Most antidepressants are metabolized by cytochrome P450 (CYP) 2D6, and it is well known that there may be significant interindividual variation in the capacity to metabolize xenobiotics. About 7 to 10% of whites are poor metabolisers (PM), and, on the contrary, about 5% are ultrarapid metabolizers (UM), inducing very different rates in the transformation of antidepressants extensively metabolized by CYP 2D6. CYP 2D6 polymorphism can be a potential risk factor for the development of side effects or a reason for the poor efficacy of the treatment. Various probe drugs may be used for phenotyping CYP 2D6, but genotyping is now available using leukocyte DNA and is independent of concomitant drug use. In this study, we used PCR-based methods for the identification of CYP 2D6 genotypes in 49 patients receiving standard doses of fluoxetine or paroxetine and found that plasma concentration of the antidepressant drugs was significantly correlated with genetic status. In one patient who displayed CYP 2D6 gene duplication (UM), paroxetine plasma concentration was extremely low. In PM fluoxetine-treated patients, drug plasma concentration was significantly higher than that seen in extensive metabolizers.

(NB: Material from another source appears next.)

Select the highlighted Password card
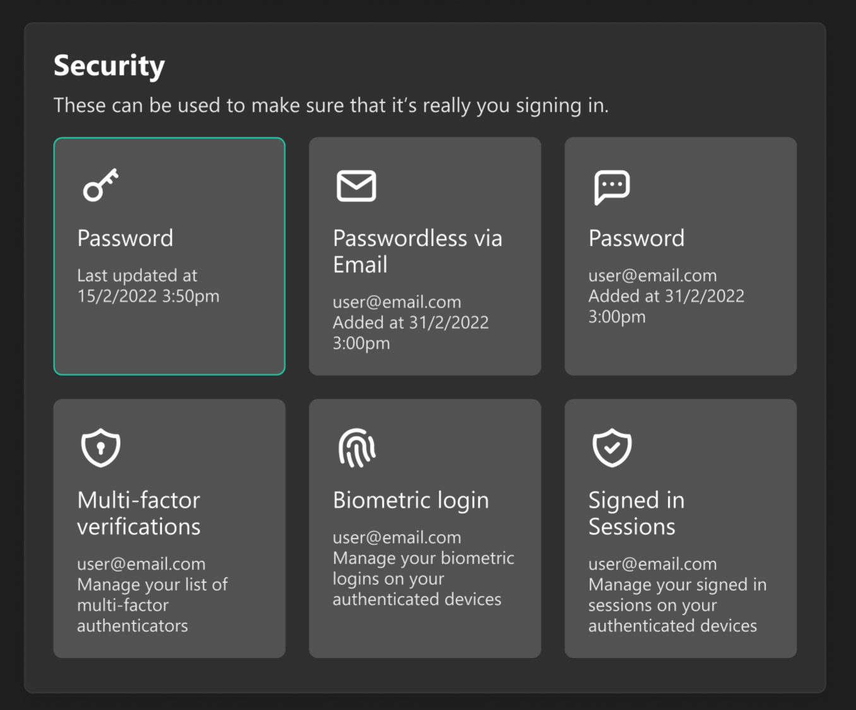856x710 pixels. point(169,256)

The cytochrome P450 (CYP) enzyme debrisoquine 4-hydroxylase, known as CYP 2D6, is involved in the oxidative metabolism of many different classes of commonly used drugs, including antidepressants. 1 The enzyme is highly genetically polymorphic, which results in metabolic capacity ranges between individuals from extremely slow to ultrafast. 1,2 About 7 to 10% of whites are poor metabolizers (PM), and such patients might develop adverse drug reactions when treated with standard doses of drug. 3 The majority of defective allelic variants of the CYP 2D6 gene that can give rise to the PM phenotype have now been identified. 1,2 By screening for all these null alleles, CYP 2D6 deficiency may be detectable with close to 100% accuracy. 4 In contrast, ultrarapid metabolizers (UM), with multiple CYP 2D6 genes, might require high doses of drugs for optimal therapy. 3 For ultrarapid metabolizers, treatment with standard recommended doses may produce lower steady-state plasma drug concentrations compared with the general population, leading to a nonresponder classification for the tested drug or to a noncompliance diagnosis if drug monitoring is performed. Both nonresponder classification and noncompliance accusation could be detrimental to a patient's course of therapy.

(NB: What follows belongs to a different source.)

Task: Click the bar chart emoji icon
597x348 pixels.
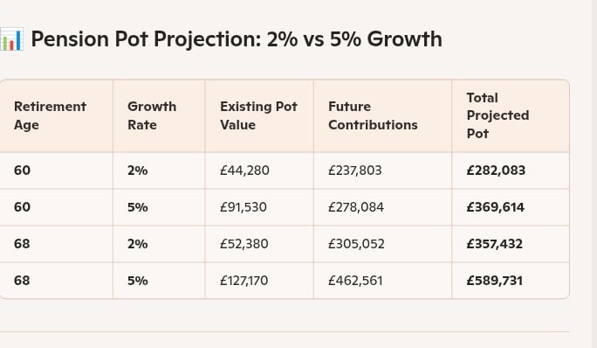Action: [11, 39]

Because relatively simple PCR-based methods are now available for genotyping CYP 2D6, recent studies were conducted to elucidate the well-known variability of response to antidepressant therapy. 5,6 In the present study, 49 patients treated with fluoxetine or paroxetine—both drugs extensively metabolized by CYP 2D6—were genotyped, and plasma drug concentrations were determined at steady state.